"Ah!" said Frederick, endeavoring, in a most transparently artful manner, to appear ignorant and indifferent.
"If you are going so soon," said his aunt, "we had better see if your wardrobe is in a fit state for so long an absence."
"I shall need very little," replied Frederick; "the less the better, as I intend to carry it myself."
"I have a little light valise I can lend you," said a cousin of his, John Williams, who happened to be passing the evening there.
The offer was accepted, and the rest of the time was passed in discussing the many delightful and romantic adventures that pedestrian tourists have met with both in Europe and America.
With a heart full of hope and joyous expectation, Frederick took his valise and a stout stick, with which all prudent pedestrians provide themselves, and saw with delight the dusty pavements merging into the dustier road, and the houses becoming more and more widely separated.

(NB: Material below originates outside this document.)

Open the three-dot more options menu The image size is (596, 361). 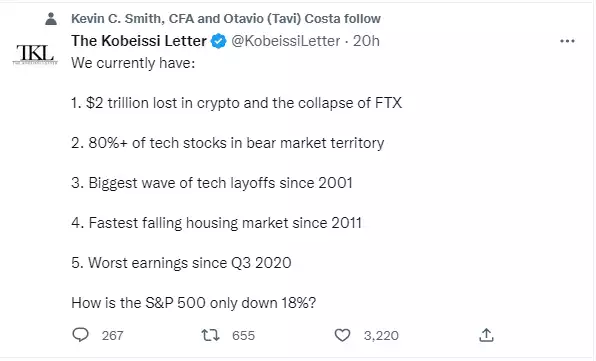point(567,41)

He had intended to choose the byways rather than the main road, and to make it convenient to stop at farm-houses instead of the country taverns along his route, thinking by this means to be able to see more of the people, and to gain a little insight into habits and customs with which he felt as though he ought to be somewhat more familiar. He had anticipated a great deal of pleasure from the variety of character and mode of life which would thus be brought under his notice; but his first attempt proved so unsatisfactory, that he gave up all farther idea of intruding on the privacy of those who were unprepared for receiving strangers.

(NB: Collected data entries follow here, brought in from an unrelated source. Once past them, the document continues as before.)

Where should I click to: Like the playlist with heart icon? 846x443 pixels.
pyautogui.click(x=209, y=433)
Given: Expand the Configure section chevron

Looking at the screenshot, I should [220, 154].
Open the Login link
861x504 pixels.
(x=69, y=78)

He had stopped at a farm-house, and asked if he could be lodged for the night just at eight o'clock. He found the occupants preparing to retire, and, though they made him welcome, and entertained him hospitably, yet he could not help perceiving that he gave them additional trouble; and, when he found that they would not receive payment for it, he decided that it was a false position in which he had placed himself, and that nothing but necessity should induce him to adopt the same course again. He lacked the cheerful assurance with which some men can make themselves at home anywhere, without a suspicion that others are not equally pleased with their society.
The next morning, feeling rather footsore and unrefreshed, after his unusual exertions of the day before, Frederick took advantage of a stage that was going in the same direction with himself, and rode to the village in which he had decided to pass the night. Here he amused himself by wandering about the beautiful and romantic country around, and returning when he was weary to the country inn. This he found so much easier and pleasanter a mode of travelling than the fatiguing one of walking, that he went almost to the foot of the Green Mountains before he thought of resuming it. Then, ashamed of his faint-heartedness, he left the stage, and, shouldering his valise again, he walked for some hours quite vigorously.

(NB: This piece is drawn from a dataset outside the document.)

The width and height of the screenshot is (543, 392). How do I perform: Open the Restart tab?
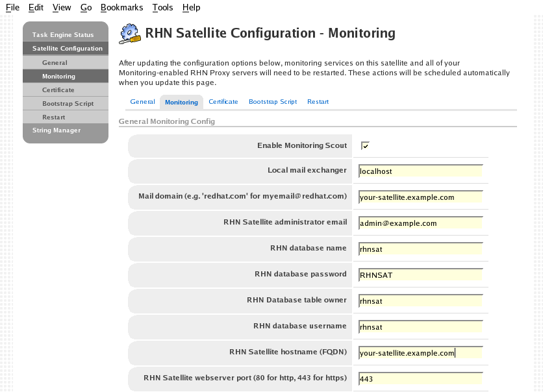point(318,102)
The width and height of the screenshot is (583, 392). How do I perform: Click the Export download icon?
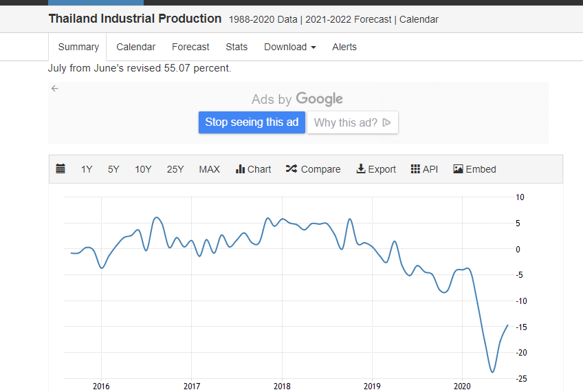point(361,169)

He entered the little village of Hillsdale just as the moon was rising, and, after a supper such as none but a pedestrian could eat, he strolled out to enjoy the loveliness of the summer evening and his own meditations, by the banks of a clear and rapid stream, the beauty of which had attracted his notice as he was entering the village. He walked for some distance up its banks, and then, throwing himself down on a grassy mound, he lay in a sort of musing trance, watching the moonlight shimmering on the flashing waters, and listening to the tinkling music of their flow, while his imagination was busily engaged in inventing deeds of heroism and chivalric daring, by which he fancied himself proving to the lady of his love that he was worthy of one so noble and high-souled.